Ma Chère Petite Yvette, 

Avec quelle sensation de bonheur je me plais à évoquer ces heures exquises vécues tout près de toi, il y a dix jours ce soir. Oh ! Inoubliables instants où mon cœur perdu de tendresse goûtait cette immense joie de sentir tout près de lui cette Petite Alouette tant attendue ; Oh! Combien de fois, dans la sérénité de beaux soirs il avait palpité en rêvant au suprême bonheur de pouvoir un jour, l’étreindre contre lui et déchirer enfin le voile de ce petit cœur tant aimé. 

Hélas un rêve d’amour ne peut être solitaire. Quels pouvaient être les sentiments de cette petite fée de mes pensées ? N’était-elle pas libre de promener ses regards vers d’autres horizons ou orienter la nef de sa vie vers d’autres océans…. 

Et mon cœur n’était-il pas fou de rêver d’un bonheur qui pouvait ne jamais exister ? 

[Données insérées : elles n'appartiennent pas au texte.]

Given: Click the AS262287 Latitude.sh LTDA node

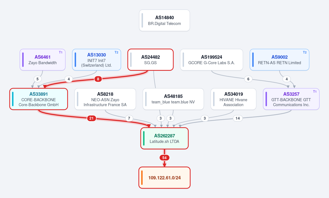Looking at the screenshot, I should (165, 138).
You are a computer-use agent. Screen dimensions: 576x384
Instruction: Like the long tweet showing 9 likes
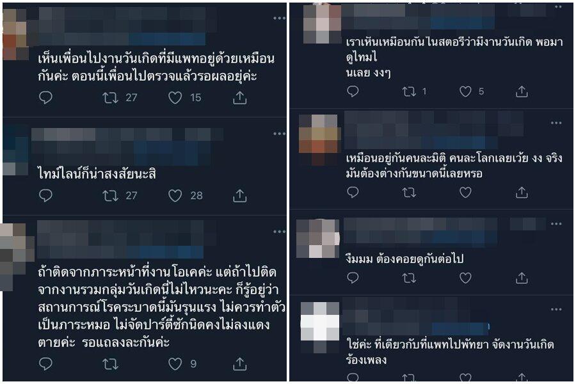tap(175, 364)
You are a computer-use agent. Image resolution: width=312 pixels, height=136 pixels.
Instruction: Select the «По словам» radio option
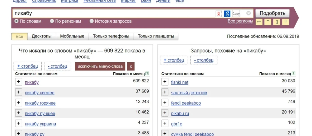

Mais voilà que cette petite messagère vient tout près de moi fredonner son joyeux « tireli » et d’un seul coup combler toutes mes espérances . « Si tu veux je serai ton alouette et ensemble nous bâtirons ».

Oh ! Chère Petite Yvette, que cette étoile qui voulut guider nos pas l’un vers l’autre, demeure pour toujours l’étoile de notre bel amour. La route peut-être sera longue et pénible. Et peut-être souvent loin l’un de l’autre nous aurons à lutter. Mais chaque peine, chaque souffrance que nous saurons accueillir ne viendront-elles pas apporter à ce foyer que nous rêvons de bâtir ensemble ce ciment indispensable à la solidité de notre amour. 

Et puis, Petite Yvette, n’est-ce pas toujours par les sacrifices qu’on se grandit, qu’on se mérite, et le jour qu’entièrement nous nous donnerons avec quel immense bonheur nous pourrons dire réciproquement : «  c’est parce que je t’aimais de tout mon cœur que j’ai voulu souffrir pour t’attendre ». 

Y aurait-il un plus grand témoignage d’amour ? Et ces grâces qui retomberont sur ce petit nid conjugal feront peut-être réaliser nos vœux les plus intimes et garderont toujours notre amour aussi pur pour que dans l’éternité nous demeurions réunis sous l’arc de triomphe azuré. 

J’ignore toujours le jour de mon incorporation bien que je le crois très rapproché : des camarades ont déjà reçu leur feuille de route ; certains sont déjà partis ou partent demain. Ils doivent regagner au jour fixé la caserne Xaintrailles à Bordeaux, là ils sont habillés puis expédiés direction souvent inconnue. 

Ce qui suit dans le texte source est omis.